In the high-stakes race to dominate the AI market, safety is quickly becoming a secondary concern, according to employees on the front lines. AI trainers, the very people tasked with ensuring models are safe and reliable, report that their companies are cutting corners, loosening safety protocols, and prioritizing speed above all else, creating a product they no longer trust.
One of the most alarming changes reported by workers is a shift in how AI handles harmful content. A new policy allows the model to repeat hate speech, stereotypes, and even pornographic material, provided the user prompted it first. This creates a gray area where the AI becomes a tool for amplifying toxicity, a significant departure from previous, stricter guardrails that prohibited such language entirely.

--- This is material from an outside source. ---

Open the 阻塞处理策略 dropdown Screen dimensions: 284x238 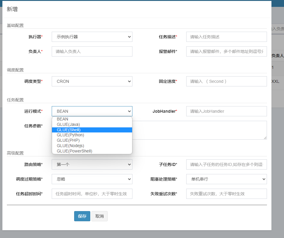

This “safety last” approach extends to the accuracy of information. Raters are being pushed to evaluate topics far outside their expertise, from complex medical procedures to advanced mathematics. When a worker isn’t qualified, they are told to simply rate the parts they understand. This practice systematically embeds unverified and potentially incorrect information into the AI’s knowledge base, all to keep the production line moving.
The public blunders of AI, such as suggesting glue in pizza, are seen by these insiders as inevitable outcomes of this flawed process. They witness the “crazy stuff” the models generate daily and know that the pressure for quantity over quality means more errors will slip through. Their experience serves as a warning that the industry’s obsession with progress is coming at the cost of public safety.